Kediri (ANTARA) - Pemerintah Kota Kediri, Jawa Timur, menegaskan komitmennya untuk melanjurkan pembangunan alun-alun di kota ini sebagai ruang terbuka hijau untuk masyarakat.
Pj Sekda Kota Kediri M. Ferry Djatmiko, Rabu mengatakan proses penyelesaian pembangunan telah dilakukan mulai dari proses administrasi di Mahkamah Agung, asesmen teknis oleh Tim Ahli dari Universitas Pembangunan Nasional (UPN) Veteran Jawa Timur hingga review oleh Badan Pengawasan Keuangan dan Pembangunan (BPKP)
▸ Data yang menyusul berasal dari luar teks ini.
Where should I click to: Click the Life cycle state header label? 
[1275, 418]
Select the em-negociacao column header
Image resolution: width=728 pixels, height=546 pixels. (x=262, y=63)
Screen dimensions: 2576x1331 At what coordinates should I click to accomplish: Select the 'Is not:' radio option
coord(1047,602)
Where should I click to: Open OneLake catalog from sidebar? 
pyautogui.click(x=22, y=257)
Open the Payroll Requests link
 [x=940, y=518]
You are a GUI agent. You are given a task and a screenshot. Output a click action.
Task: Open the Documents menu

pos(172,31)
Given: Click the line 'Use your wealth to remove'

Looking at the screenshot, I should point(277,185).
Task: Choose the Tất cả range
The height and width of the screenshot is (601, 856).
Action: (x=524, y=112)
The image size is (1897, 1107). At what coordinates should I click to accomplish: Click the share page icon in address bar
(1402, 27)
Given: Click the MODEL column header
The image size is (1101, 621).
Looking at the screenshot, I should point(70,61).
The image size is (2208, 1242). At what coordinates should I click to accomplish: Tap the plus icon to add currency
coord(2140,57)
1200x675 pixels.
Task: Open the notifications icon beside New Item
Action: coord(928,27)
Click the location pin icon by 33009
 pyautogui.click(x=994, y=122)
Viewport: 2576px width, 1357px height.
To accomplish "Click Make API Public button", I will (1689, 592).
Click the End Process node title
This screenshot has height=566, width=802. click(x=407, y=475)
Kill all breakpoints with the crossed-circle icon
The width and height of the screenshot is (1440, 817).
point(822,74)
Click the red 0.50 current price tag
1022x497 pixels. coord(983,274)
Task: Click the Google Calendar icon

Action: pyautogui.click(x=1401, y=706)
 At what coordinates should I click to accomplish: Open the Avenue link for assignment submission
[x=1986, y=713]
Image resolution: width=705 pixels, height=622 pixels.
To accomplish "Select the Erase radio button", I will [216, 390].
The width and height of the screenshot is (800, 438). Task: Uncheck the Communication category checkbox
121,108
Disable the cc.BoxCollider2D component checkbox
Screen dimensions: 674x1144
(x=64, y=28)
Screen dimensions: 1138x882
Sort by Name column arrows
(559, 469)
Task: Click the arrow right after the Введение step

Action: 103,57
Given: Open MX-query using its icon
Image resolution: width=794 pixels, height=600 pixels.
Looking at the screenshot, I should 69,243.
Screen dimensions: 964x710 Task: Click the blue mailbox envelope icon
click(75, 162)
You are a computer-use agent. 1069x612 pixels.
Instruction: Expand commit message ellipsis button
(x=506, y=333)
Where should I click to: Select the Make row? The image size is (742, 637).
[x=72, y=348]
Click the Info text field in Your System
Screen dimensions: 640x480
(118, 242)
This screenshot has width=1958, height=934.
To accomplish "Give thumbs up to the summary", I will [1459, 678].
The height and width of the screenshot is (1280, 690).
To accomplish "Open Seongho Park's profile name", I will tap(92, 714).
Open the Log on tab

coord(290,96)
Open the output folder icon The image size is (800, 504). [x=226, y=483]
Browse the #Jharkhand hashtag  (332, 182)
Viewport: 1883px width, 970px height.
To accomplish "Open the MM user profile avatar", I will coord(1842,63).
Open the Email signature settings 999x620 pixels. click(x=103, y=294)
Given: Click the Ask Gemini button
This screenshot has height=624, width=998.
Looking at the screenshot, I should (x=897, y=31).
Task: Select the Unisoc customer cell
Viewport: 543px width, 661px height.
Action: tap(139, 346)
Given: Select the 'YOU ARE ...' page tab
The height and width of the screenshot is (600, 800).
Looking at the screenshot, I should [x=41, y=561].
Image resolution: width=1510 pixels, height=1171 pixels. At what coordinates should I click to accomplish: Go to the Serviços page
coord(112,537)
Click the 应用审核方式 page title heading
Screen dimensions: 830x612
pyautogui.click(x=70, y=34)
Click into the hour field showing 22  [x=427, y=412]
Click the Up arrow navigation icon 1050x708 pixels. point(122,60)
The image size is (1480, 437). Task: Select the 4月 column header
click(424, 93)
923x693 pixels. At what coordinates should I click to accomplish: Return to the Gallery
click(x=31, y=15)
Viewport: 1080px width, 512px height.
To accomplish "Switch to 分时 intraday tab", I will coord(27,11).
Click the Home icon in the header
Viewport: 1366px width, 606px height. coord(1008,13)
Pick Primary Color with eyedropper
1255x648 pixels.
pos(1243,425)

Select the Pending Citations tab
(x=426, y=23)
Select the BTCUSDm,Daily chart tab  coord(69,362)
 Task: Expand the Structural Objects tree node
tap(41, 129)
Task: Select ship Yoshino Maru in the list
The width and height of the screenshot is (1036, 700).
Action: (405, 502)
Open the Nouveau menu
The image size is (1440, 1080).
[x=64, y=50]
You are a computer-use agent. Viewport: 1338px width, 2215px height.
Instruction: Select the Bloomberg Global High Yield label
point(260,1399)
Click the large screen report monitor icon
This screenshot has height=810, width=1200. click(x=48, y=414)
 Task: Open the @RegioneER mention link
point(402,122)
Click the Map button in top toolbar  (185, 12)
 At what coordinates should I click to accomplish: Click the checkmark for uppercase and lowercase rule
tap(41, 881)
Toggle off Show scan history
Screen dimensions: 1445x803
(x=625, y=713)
"Dari seluruh tahapan tersebut telah menghasilkan keputusan dengan harapan bisa dilaksanakan. Sehingga pembangunan RTH Alun-alun bisa segera dilanjutkan dan ini butuh kerjasama semua pihak untuk mentaati aturan dan ketentuan yang berlaku," katanya di Kediri.
Ia mengakui untuk kelanjutan pembangunan, saat ini masih terkendala karena belum tercapai kesepakatan bersama terkait pelaksanaan putusan Mahkamah Agung.
Perbedaan masih terjadi pada nilai pembayaran progres pekerjaan. Berdasarkan hasil asesmen teknis Tim Ahli UPN dan review BPKP, nilai pembayaran ditetapkan sekitar Rp6,6 miliar. Sementara dari pihak kontraktor mengajukan nilai sebesar Rp16,2 miliar.
Tim dari Dinas PUPR Kota Kediri, kata dia, juga sudah melakukan komunikasi dengan pihak terkait agar proses administrasi penyelesaian pembangunan RTH Alun-alun bisa segera tuntas.
"Kami berharap komitmen dari kontraktor untuk mentaati hasil putusan MA, termasuk nilai pembayaran progres pekerjaan yang sudah di review agar kita bisa bersama-sama melanjutkan pembangunan RTH Alun-alun," kata dia.
Ia menambahkan apabila proses negosiasi ini mencapai kesepakatan pembangunan RTH Alun- alun akan segera dilanjutkan mengingat alokasi anggaran sebesar Rp 20 miliar telah disiapkan tahun ini.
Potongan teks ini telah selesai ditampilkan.